Over half say sales are down, while 23% say the coronavirus has affected their supply chain. One in five owners surveyed by NFIB said the outbreak hasn’t affected them, but most think it will eventually.
As NFIB’s state director, this troubles me, because small business is the heart and soul of North Carolina’s economy. According to the U.S. Small Business Administration, small businesses account for 99.6% of all employers in the state, and they employ about 44% of the state’s workforce.
On Wednesday, the U.S. Senate passed the Coronavirus Aid, Relief, and Economic Security (CARES) Act. The economic stimulus package would help ease the economic strain caused by the coronavirus by providing cash flow and liquidity to small businesses here and nationwide.
But that's only the start of the process. The CARES Act is now pending in the House, and North Carolina's small businesses need relief now.
That's why we're asking everyone to continue supporting small businesses during the coronavirus outbreak. Small businesses are owned by and employ our family, friends, and neighbors. Small businesses create jobs and support our schools and civic groups.

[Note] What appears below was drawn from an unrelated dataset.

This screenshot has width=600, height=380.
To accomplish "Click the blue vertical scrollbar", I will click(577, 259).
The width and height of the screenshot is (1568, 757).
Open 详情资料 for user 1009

When something happens that hurts small businesses, it hurts the rest of us, too. That’s why I believe we should make a point of supporting locally-owned shops and restaurants even as we socially distance ourselves.

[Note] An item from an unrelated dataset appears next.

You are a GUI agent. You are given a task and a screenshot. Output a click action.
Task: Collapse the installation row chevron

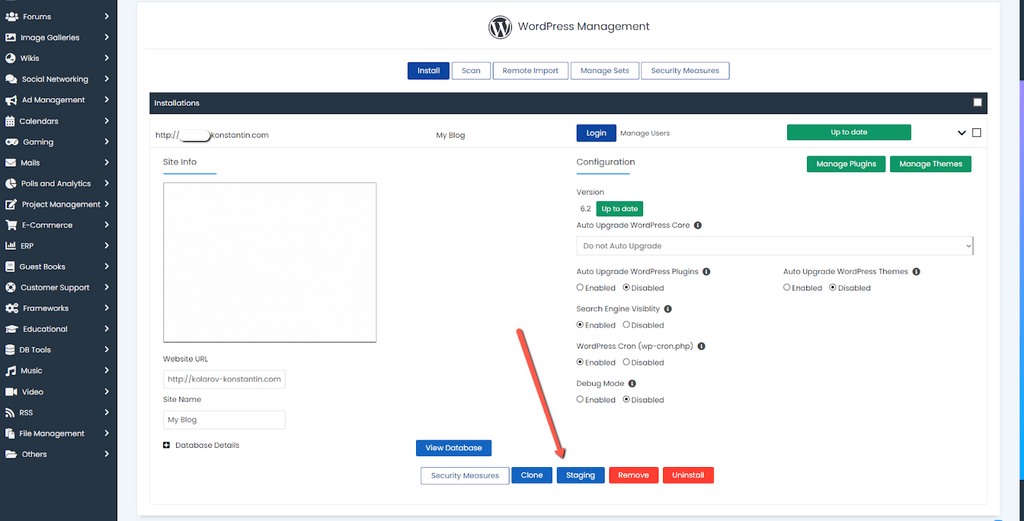962,133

Some shops and restaurants are closed, but others are open and doing everything they can to address the needs of their customers, safely. That means we can:
-- Get take-out or delivery. Restaurant dining rooms may be closed, but a lot of local restaurants’ kitchens are still open for customers to want to pick up or have food delivered.

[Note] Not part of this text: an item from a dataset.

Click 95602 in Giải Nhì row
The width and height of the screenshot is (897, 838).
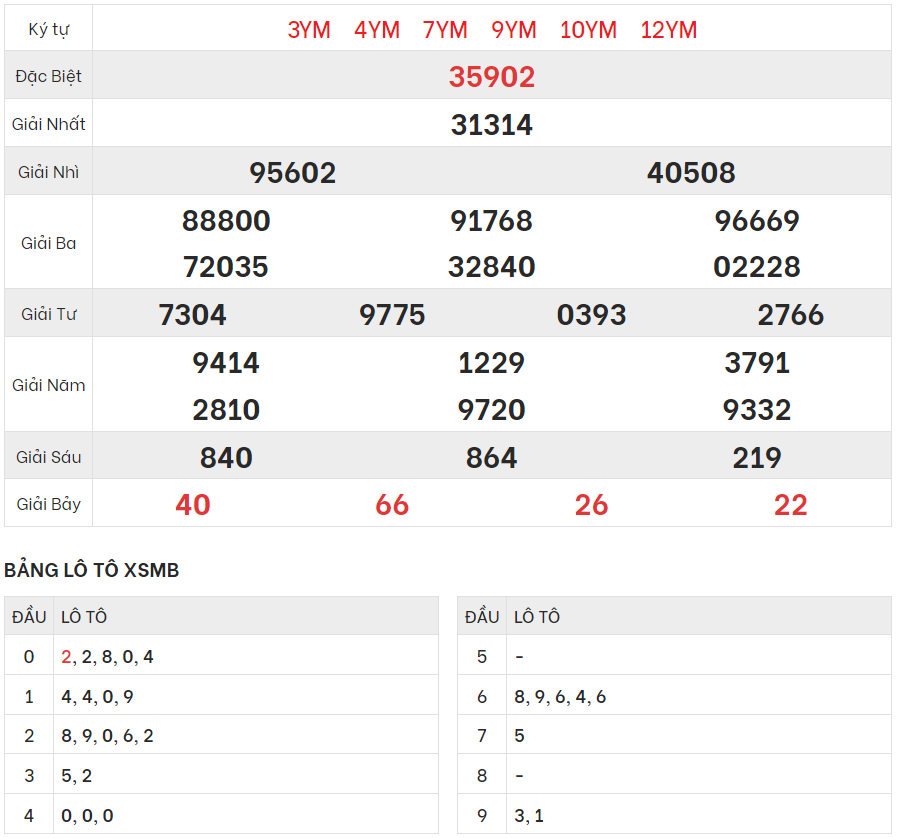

-- Shop online. Stores may be closed, but local merchants may have their own websites where customers can place orders.
-- Buy gift cards or gift certificates to local businesses. Buy it today and spend it once the COVID-19 outbreak passes.
North Carolina’s small business owners are determined to get through this, but it won’t be easy. Sales may be down because of social distancing, and some locations may be closed, but owners still have bills to pay – rent utilities, taxes. Some owners have already sought financial help get them through the crisis, and more are expected to so in the future.
We know the economic impact of the coronavirus outbreak will be significant.
Something as simple as ordering take-out, shopping online, or buying gift cards can help lessen the economic impact the virus is taking on small, locally-owned businesses.
Because when we help small businesses, we help everybody.
Gregg Thompson is the North Carolina state director of the National Federation of Independent Business.